— Quoted passage —
*** Block opens ***
The general election campaign has only been under way for a short time, but already it has done the country a signal service. It has held up a mirror to the political class which, like a fairground novelty, has reflected the distorted image of those who govern, or aspire to govern, us.

The difference is that, at a funfair, the grotesque image is created by the mirror; in this instance, however, it is a true image reflecting the bizarre menagerie that is the British political establishment and its media sycophants. Election time is when politicians, inflamed by the fear of defeat, become most undisciplined and hysterical. Behind the carefully cultivated façade of grey-suited, authoritative, cliché-ridden claptrap lurks ignorance, self-interest and a sense of entitlement that has grown to extravagant dimensions in the hothouse climate of the Westminster bubble.

These people are not entirely sane. Even when politicians of the three legacy parties are apparently airing limited differences, they are still cross-fertilizing their collective sense of entitlement, of monopolist power and the determination to exclude from public discourse (a favourite PC term) not only the real wishes of the public but also any party that might seek to articulate those wishes – in the current circumstances, that means UKIP.
*** Block closes ***
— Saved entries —
*** Block opens ***
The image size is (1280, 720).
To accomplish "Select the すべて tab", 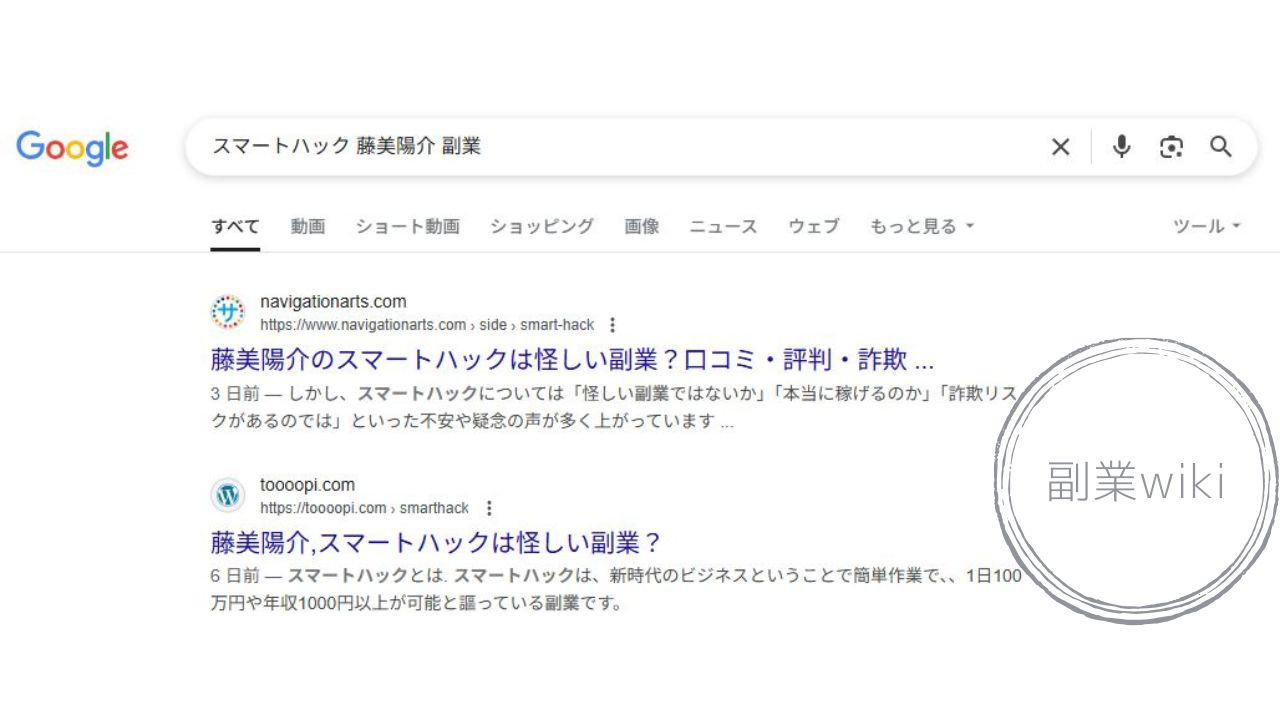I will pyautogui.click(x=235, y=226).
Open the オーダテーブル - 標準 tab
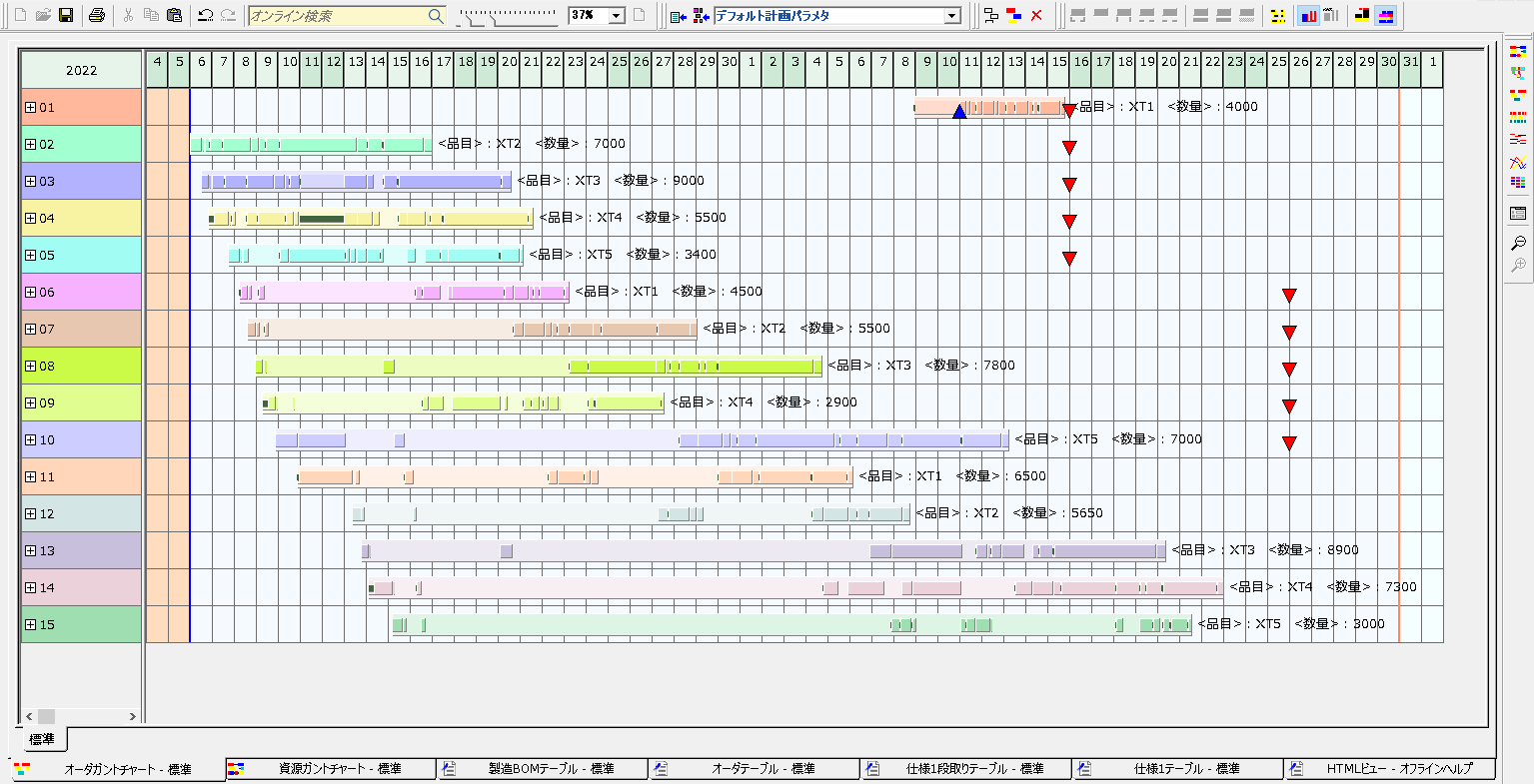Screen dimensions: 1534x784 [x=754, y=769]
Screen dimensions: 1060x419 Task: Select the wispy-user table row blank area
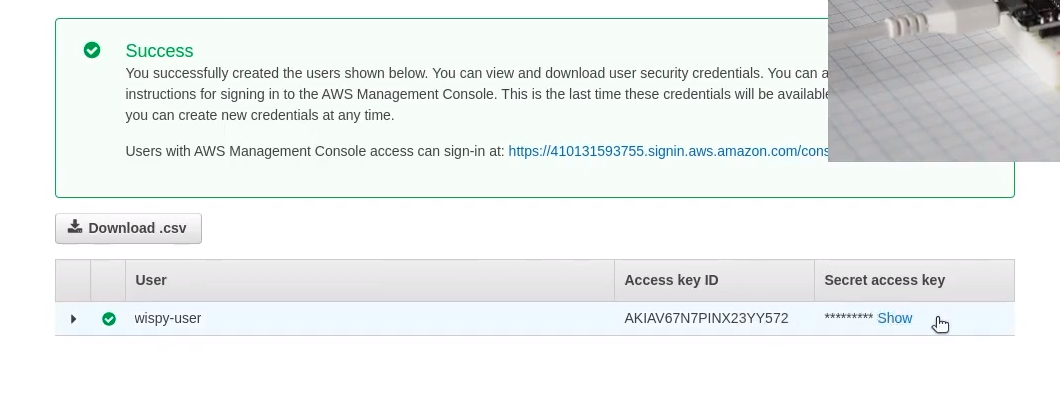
*** Block closes ***
— Required actions —
**a.** In the election commentary, which party is named as the one that the three legacy parties seek to exclude from public discourse?
**b.** Repeat the election commentary word for word between "The general election" and "to govern, us.", inclusive.

— Task solutions —
**a.** UKIP

**b.**
The general election campaign has only been under way for a short time, but already it has done the country a signal service. It has held up a mirror to the political class which, like a fairground novelty, has reflected the distorted image of those who govern, or aspire to govern, us.